Breaking Up with Valentine's Day. Again.

There was a time, before I was a fully formed cynic, that I loved Valentine’s Day. All the romantic possibilities! It was dizzying to my little brain, which was regrettably over-informed by movies and Disney and my immature understanding of what exactly love was all about. And to the average twelve-year-old girl, love is all about boys. The boys who like you, and boys who you like, and how you desperately want them to know you like them, yet you live in paralyzing fear of them finding out that you like them. And Valentine’s Day would roll through the school day, heavy with anticipation and giggling and complex interpretations of what exactly did it mean to give or receive a candy heart that said “You’re sweet!” on it.

The day would inevitably end with clear lines drawn between the desirable and the undesirable.

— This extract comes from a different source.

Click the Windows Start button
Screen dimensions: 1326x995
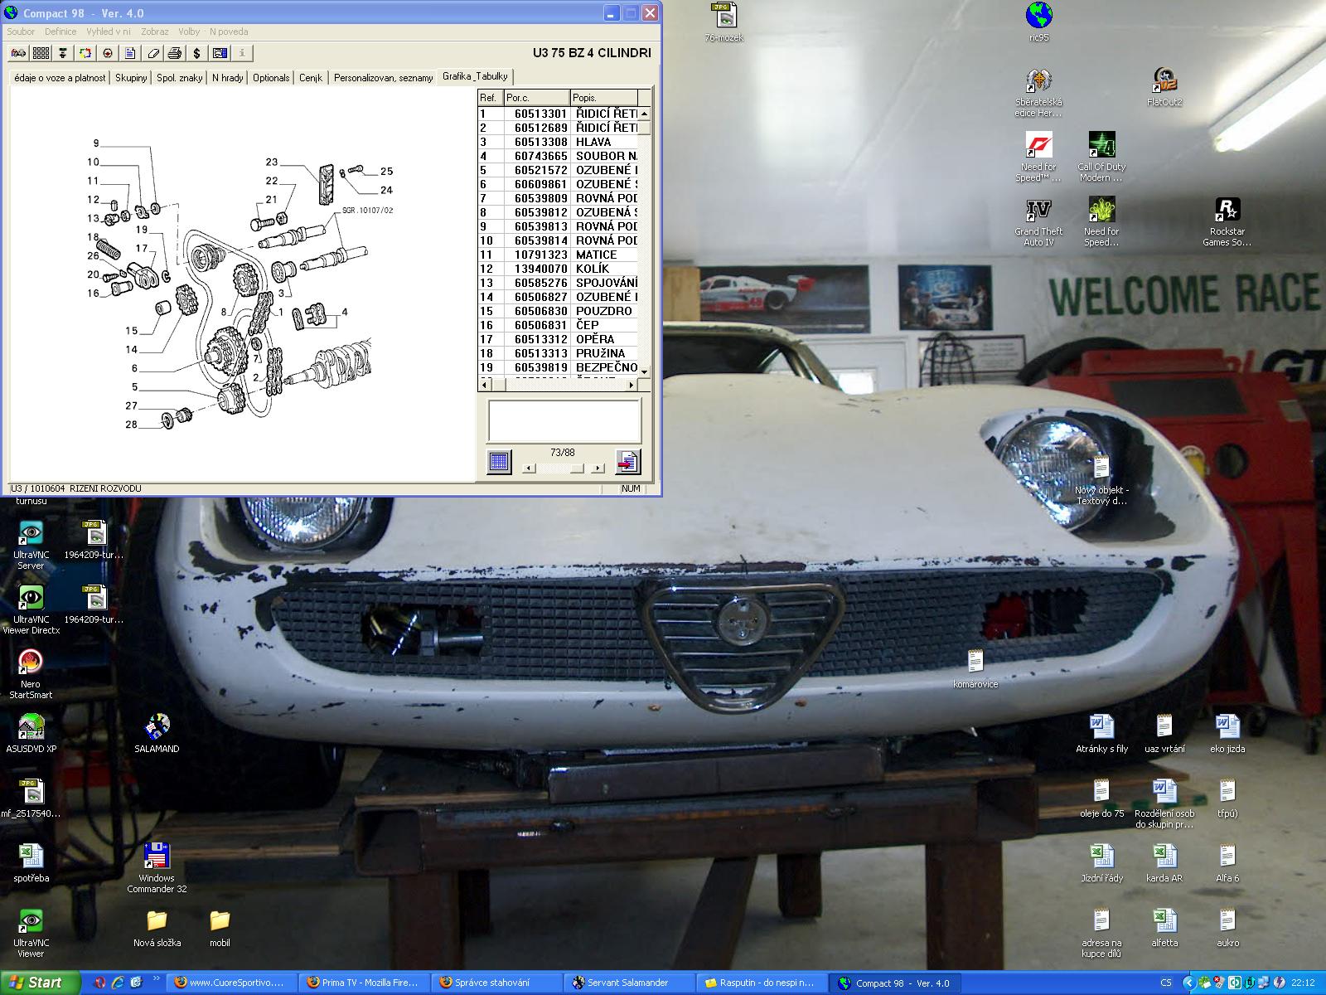(x=40, y=983)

Those showered in tiny pink cards and candies, those romantic elite carrying roses or candy around, with the hand of their paramour stuck in the back pocket of their Lee jeans; and then the rest of us, jilted, our red-foil-and-doily heart overtures unrequited, or ignored entirely, staring longingly at the prizes of romantic success.

Maturity and a little cynicism saved me and countless others from that whole scene by sophomore year in high school, when one begins to suspect that perhaps those dice are loaded; that your romantic fate is not the whim of a single holiday whose paltry existence is predicated on nothing of any historical value or importance, but rather something that you can determine for yourself.

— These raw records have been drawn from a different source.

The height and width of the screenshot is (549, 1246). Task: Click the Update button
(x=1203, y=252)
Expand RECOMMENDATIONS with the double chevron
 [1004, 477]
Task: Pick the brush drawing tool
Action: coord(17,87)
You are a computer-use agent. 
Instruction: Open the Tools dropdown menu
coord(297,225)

And I’ve spent every single Valentine’s Day since then either desperately trying to forget it existed, or at least doing my very best to pretend to forget it existed.

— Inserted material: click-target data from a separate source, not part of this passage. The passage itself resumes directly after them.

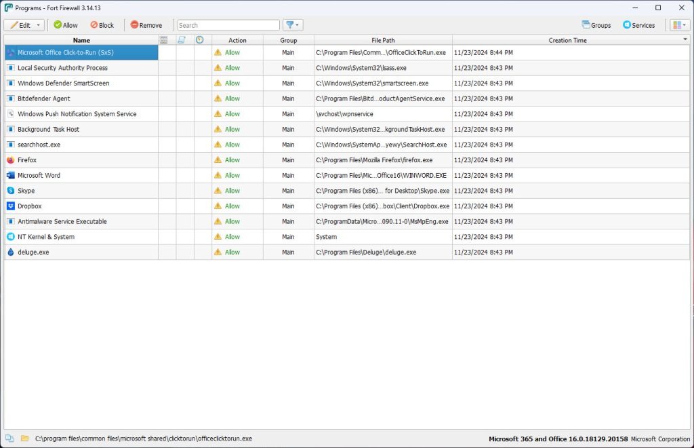This screenshot has width=694, height=448.
Task: Click the open folder icon in status bar
Action: (x=25, y=438)
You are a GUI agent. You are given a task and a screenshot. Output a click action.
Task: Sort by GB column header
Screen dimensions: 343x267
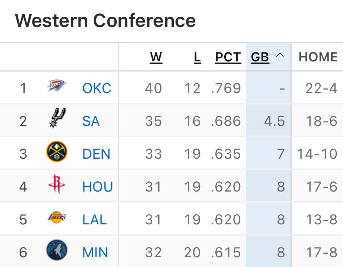[x=260, y=57]
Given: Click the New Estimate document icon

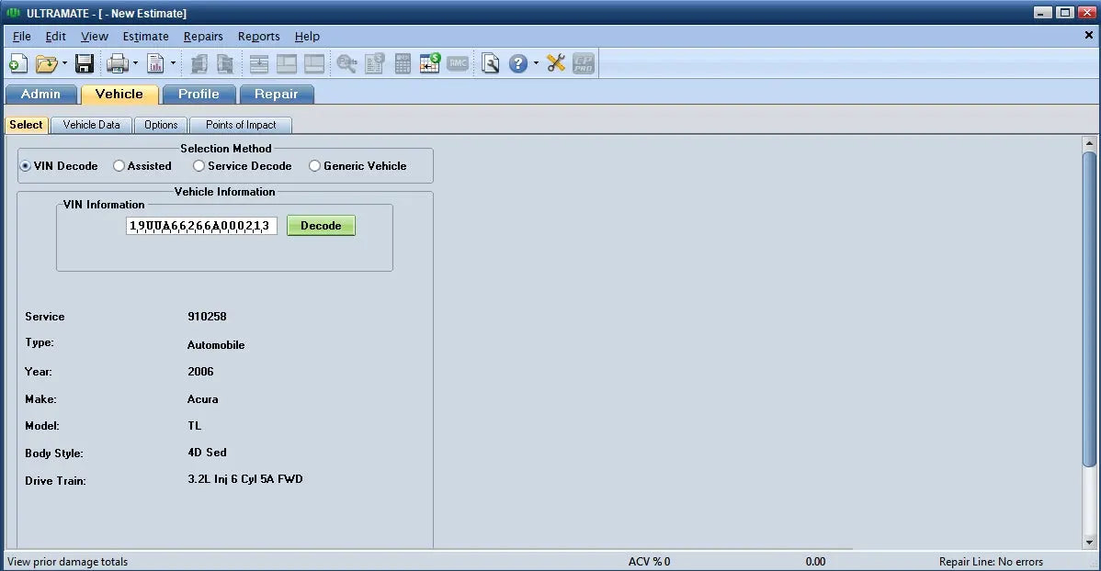Looking at the screenshot, I should (x=18, y=63).
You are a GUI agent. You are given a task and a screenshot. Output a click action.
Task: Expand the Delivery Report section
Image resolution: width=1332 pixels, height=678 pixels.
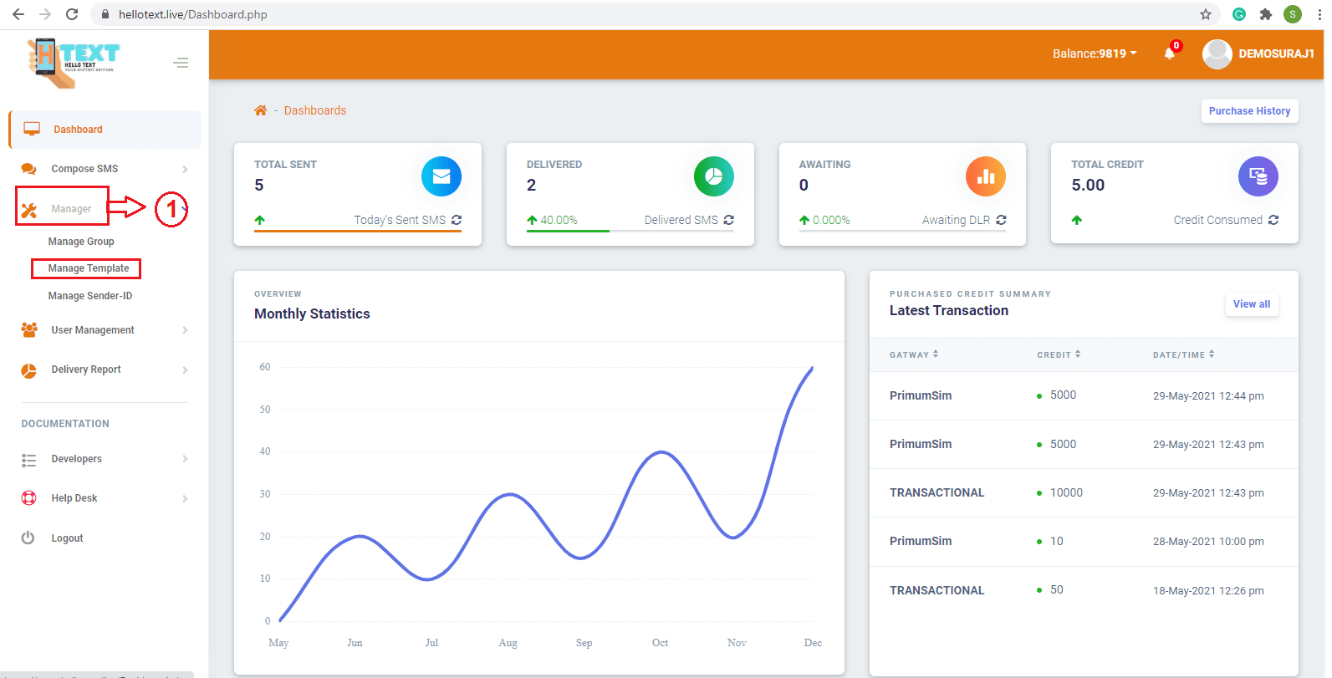86,370
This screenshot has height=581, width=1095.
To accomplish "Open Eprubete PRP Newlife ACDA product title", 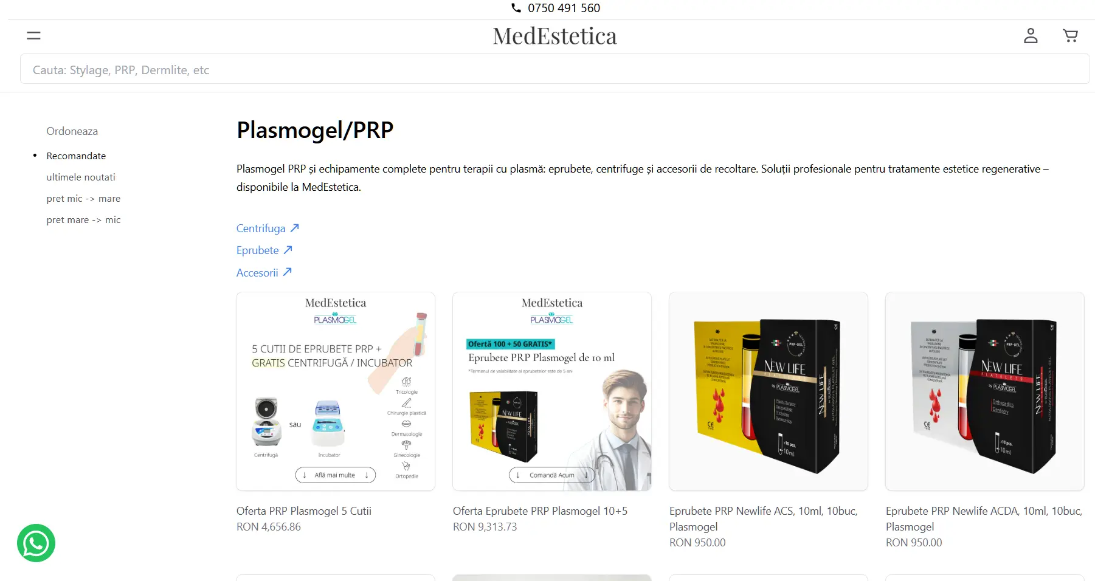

But it’s hard when the gooey center of your hard cynical shell is just a girl who likes flowers and cards with sweet notes inside and candlelit dinners. And even though I know that Valentine’s Day is not special—that I like flowers, cards and candlelit dinners any day of the year—this obnoxious aspect of my personality makes me deplorably susceptible to the insinuation of importance, however false, that surrounds Valentine’s Day: Every store window festooned in hearts; every advertisement hawking lingerie, chocolate, roses, or diamonds; the fully booked restaurants crowded in with doe-eyed couples. I want no part of it, yet somehow, every year, by the end of the day I feel like I’m back in sixth grade, sitting there, dejected, with nary a card or a box of candied hearts to affirm my romantic desirability.

Never mind that I have a wonderfully caring and generous partner who has a bottomless knack for acts of selflessness, love, and admiration all year long. You would think this would spare me my prosaic, childish compulsion to participate in Valentine’s Day, especially as the better, smarter part of my brain gleefully, willfully denies its existence and is aesthetically and morally repelled by the whole event. So hopefully this is the year I’ll finally triumph over Valentine’s Day. This year I’ll really be done with it, and I’ll get on with my life.

            Though I think I said the same thing last year.